レノボ傘下でも揺るがぬ使命──日本スマホメーカーが「ハイエンド」と「ガラケー」を同時に出す理由

「arrows」ブランドのスマートフォンを手がけるFCNTが6月17日に発表した新製品群は、対照的だ。
1つは「arrows Alpha」。AI機能を搭載し、約35分でフル充電が可能なスマートフォンだ。もう1つは「らくらくホン F-41F」。物理ボタンを押し込んで操作する6年ぶりの新型フィーチャーフォンだ。2023年5月にレノボ傘下となった同社が、なぜ今、ここまで異なる製品を同時に開発したのか。
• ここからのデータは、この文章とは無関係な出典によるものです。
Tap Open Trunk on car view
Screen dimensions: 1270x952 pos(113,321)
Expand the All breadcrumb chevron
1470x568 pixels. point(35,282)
4月に就任した桑山泰明社長は、発表会の冒頭で印象的な言葉を述べた。「社長になって何がしたいですか、という質問に『何も変えないこと』と答えている」。レノボ出身の新社長が語る「変えない」とは何を意味するのか。
FCNTは『「やさしいテクノロジー」で、すべての人に未来を。』を企業理念に掲げている。「誰ひとり取り残さない」ことを尊重するこの理念こそが、一見矛盾する2製品の同時開発を読み解くカギとなる。

それぞれが見つめる「取り残される人々」
発表会で統合マーケティング戦略本部長の外谷一磨氏は、arrows Alphaのターゲットについて「8年前は10万円強でハイエンドモデルが買えた時代があった。今は約1.7倍になっている」と説明した。価格高騰により、かつてハイエンド機を使っていたユーザーが中級機への乗り換えを余儀なくされている。同社はこうした層を「お帰りハイエンド」と呼び、税込8万円台という価格設定で呼び戻そうとしている。